• ACTIVITY LIST:
**1)** List each performer named on the "Starring" line of the Fly Away Home article below.
**2)** Reproduce the stretch of the Fly Away Home article below from "Fly Away Home ( Flying" through "with the migration." word for word.

• TEXT UNDER STUDY:
^^^^

- Theatrical release poster
- Directed by: Carroll Ballard
- Screenplay by: Robert Rodat Vince McKewin
- Based on: Father Goose: One Man, a Gaggle of Geese, and Their Real Life Incredible Journey South by Bill Lishman
- Produced by: Carol Baum
- Starring: Jeff Daniels; Anna Paquin; Dana Delany; Terry Kinney;
- Cinematography: Caleb Deschanel
- Edited by: Nicholas C. Smith
- Music by: Mark Isham
- Production companies: Columbia Pictures Sandollar Productions
- Distributed by: Sony Pictures Releasing
- Release date: September 13, 1996 (United States);
- Running time: 107 minutes
- Countries: Canada United States New Zealand
- Language: English
- Budget: $20 million
- Box office: $36.5 million

= Fly Away Home =

1996 film by Carroll Ballard

Fly Away Home ( Flying Wild and Father Goose) is a 1996 family adventure drama film directed by Carroll Ballard. The film stars Anna Paquin, Jeff Daniels, and Dana Delany. Fly Away Home was released on September 13, 1996, by Sony Pictures Releasing. Joseph Caleb Deschanel was nominated for best cinematography at the 69th Academy Awards for his work on the film.

Inspired by true events, Fly Away Home dramatizes the actual experiences of Bill Lishman who, in 1986, started training Canada geese to follow his ultralight aircraft, and succeeded in leading their migration in 1993 through his program "Operation Migration". The film is also based on the experience of Dr. William J. L. Sladen, a British-born zoologist and adventurer, who aided Lishman with the migration.

==Plot==
After surviving a car accident, in which her mother Aliane dies swerving out of the way of an oncoming truck on a rainy night, 13-year-old Amy Alden is brought from New Zealand to Ontario, Canada, by her estranged father Thomas Alden, a sculptor and inventor, to live with him and his girlfriend Susan.

^^^^

• INPUT DATA:
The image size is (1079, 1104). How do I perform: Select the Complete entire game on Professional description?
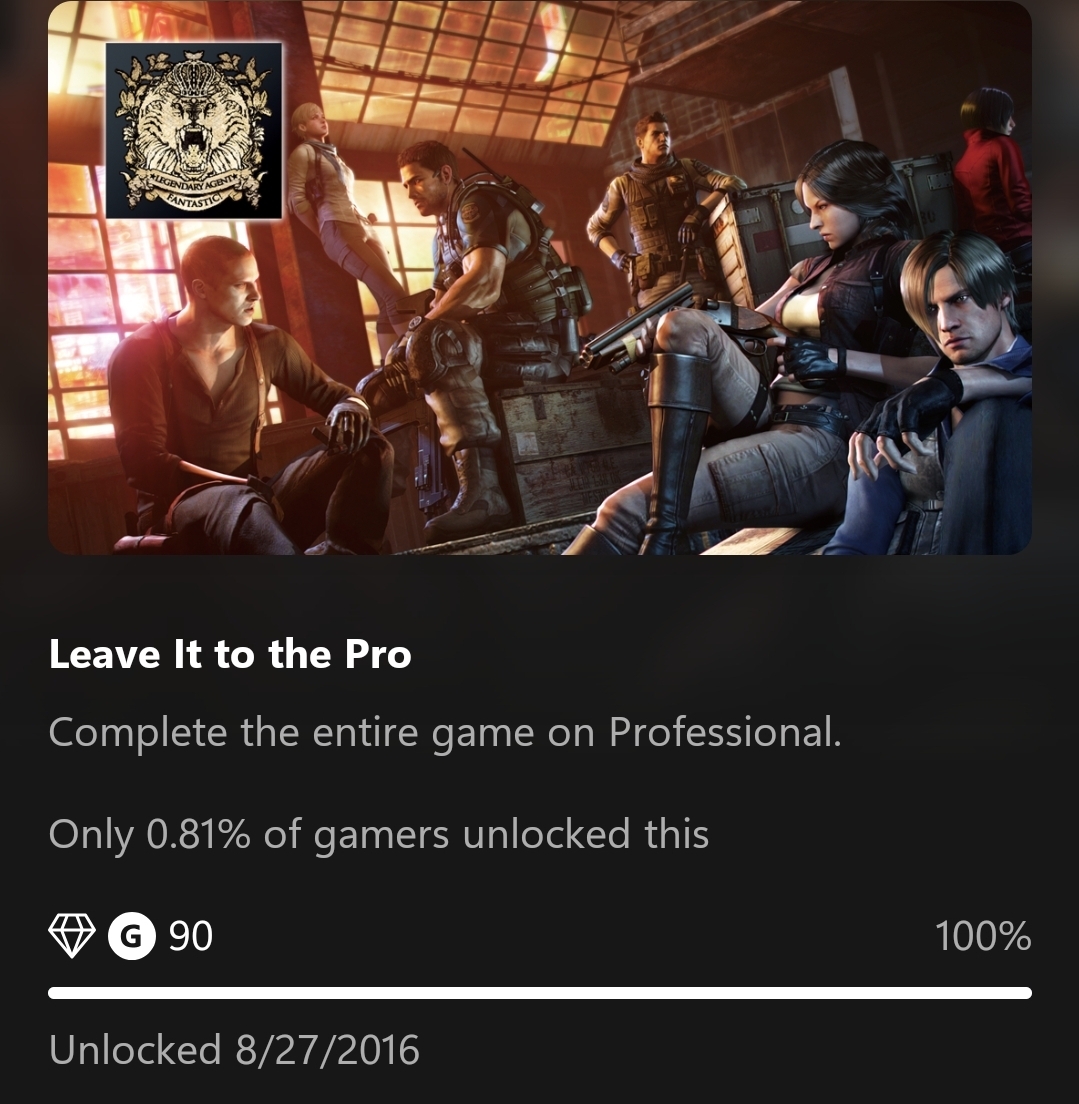[x=445, y=733]
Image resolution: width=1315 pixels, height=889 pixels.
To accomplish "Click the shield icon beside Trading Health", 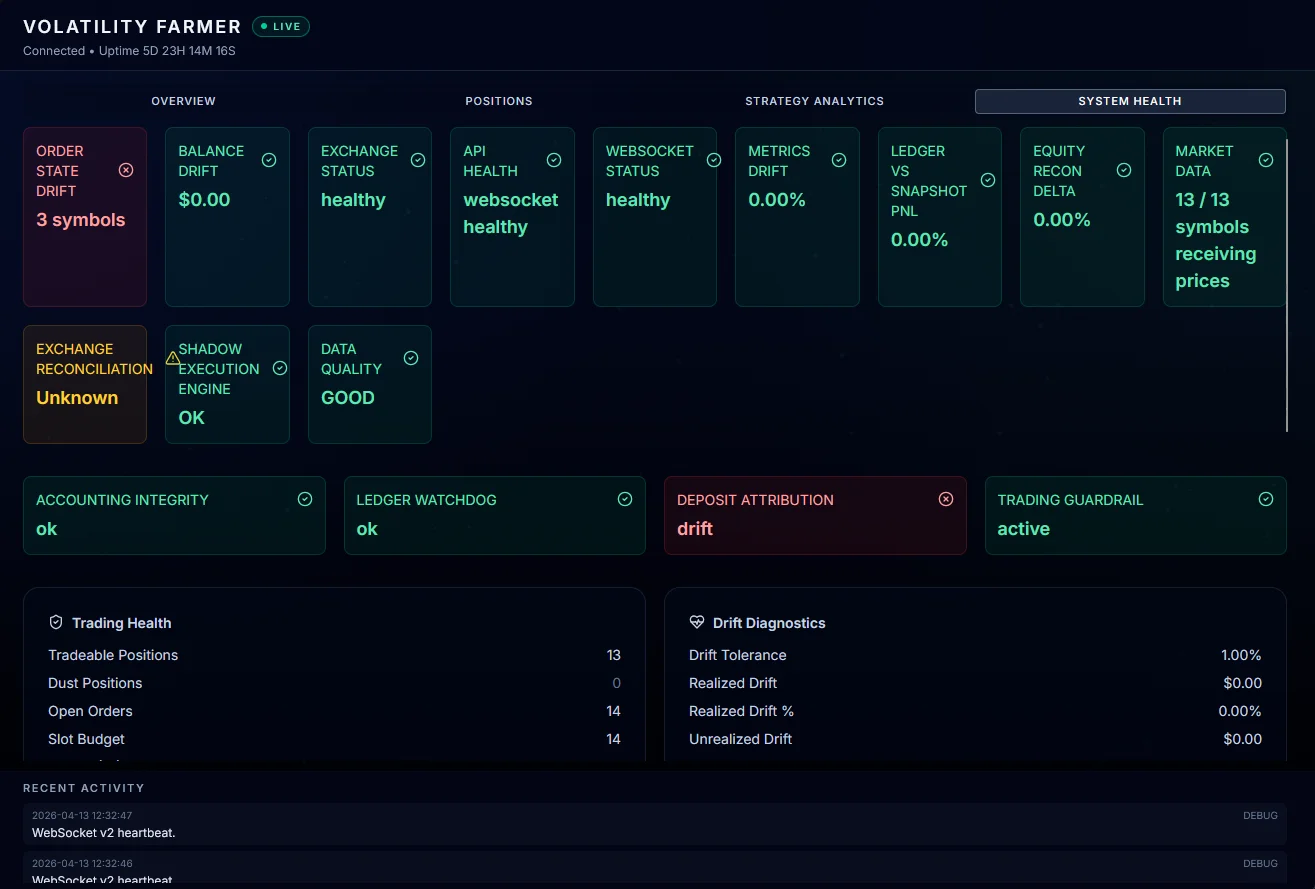I will click(x=56, y=622).
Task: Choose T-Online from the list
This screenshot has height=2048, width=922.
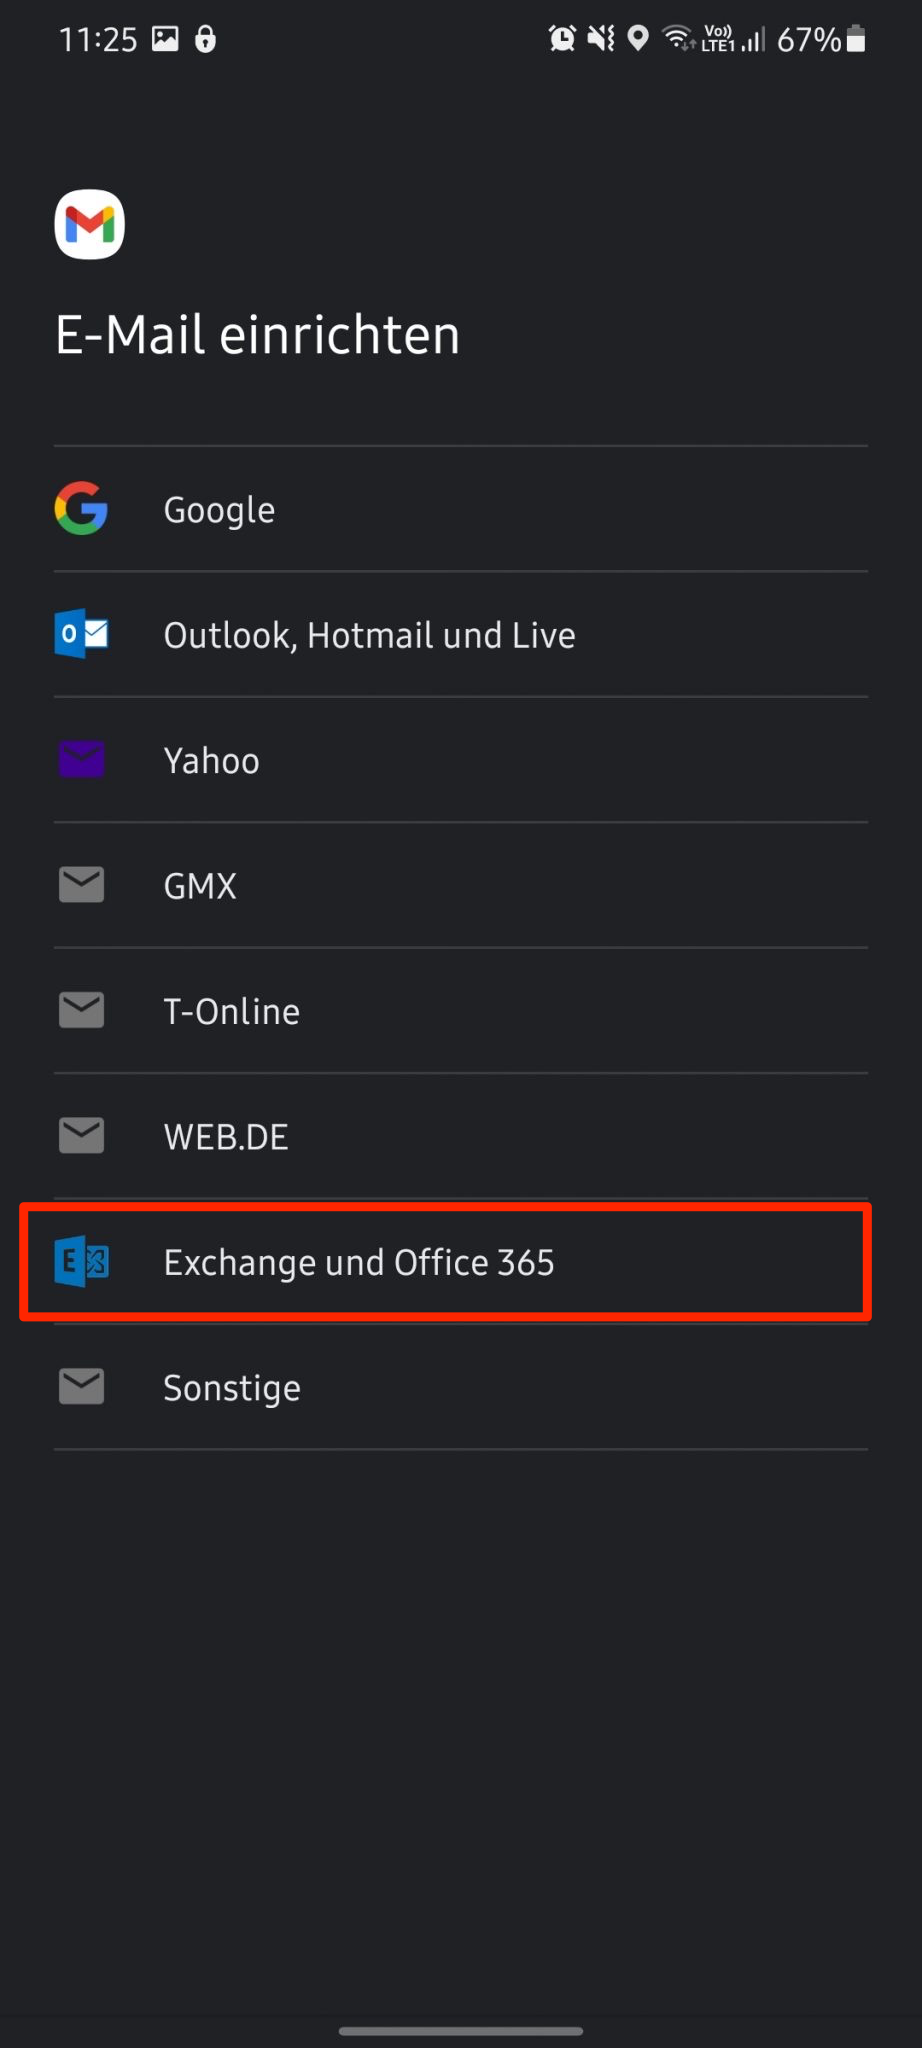Action: (232, 1011)
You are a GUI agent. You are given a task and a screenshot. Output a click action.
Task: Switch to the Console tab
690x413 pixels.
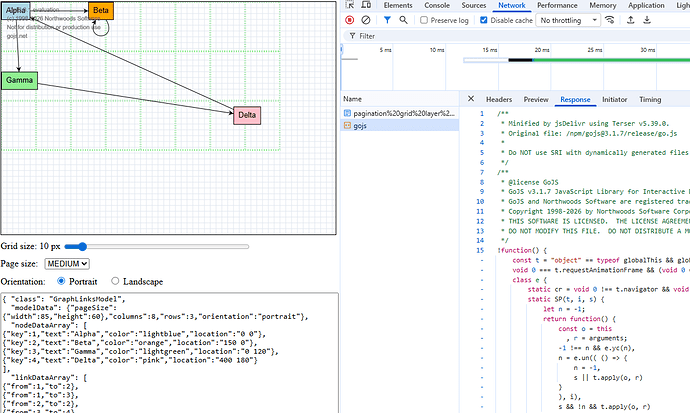(x=436, y=6)
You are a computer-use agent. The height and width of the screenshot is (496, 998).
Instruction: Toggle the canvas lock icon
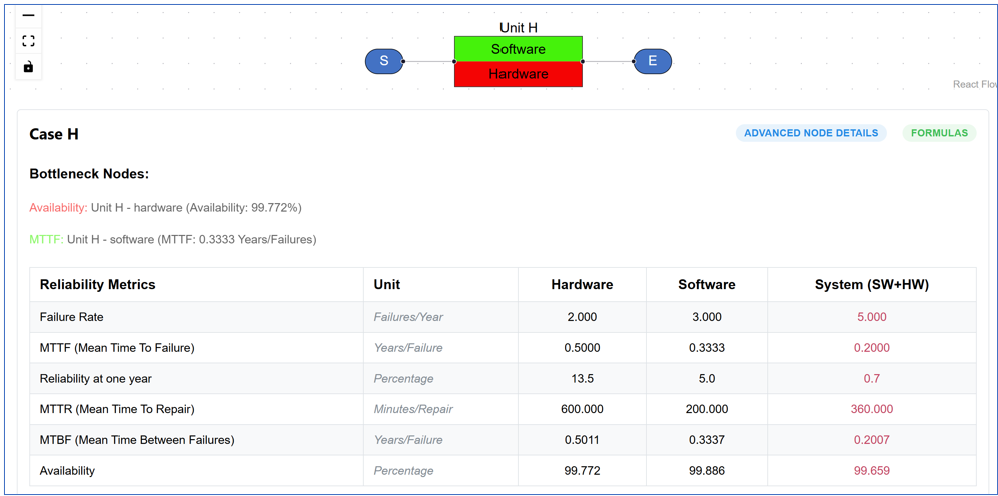pos(28,66)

^^^^

• EXERCISE RESULTS:
**1)** Jeff Daniels, Anna Paquin, Dana Delany, Terry Kinney

**2)**
Fly Away Home ( Flying Wild and Father Goose) is a 1996 family adventure drama film directed by Carroll Ballard. The film stars Anna Paquin, Jeff Daniels, and Dana Delany. Fly Away Home was released on September 13, 1996, by Sony Pictures Releasing. Joseph Caleb Deschanel was nominated for best cinematography at the 69th Academy Awards for his work on the film.

Inspired by true events, Fly Away Home dramatizes the actual experiences of Bill Lishman who, in 1986, started training Canada geese to follow his ultralight aircraft, and succeeded in leading their migration in 1993 through his program "Operation Migration". The film is also based on the experience of Dr. William J. L. Sladen, a British-born zoologist and adventurer, who aided Lishman with the migration.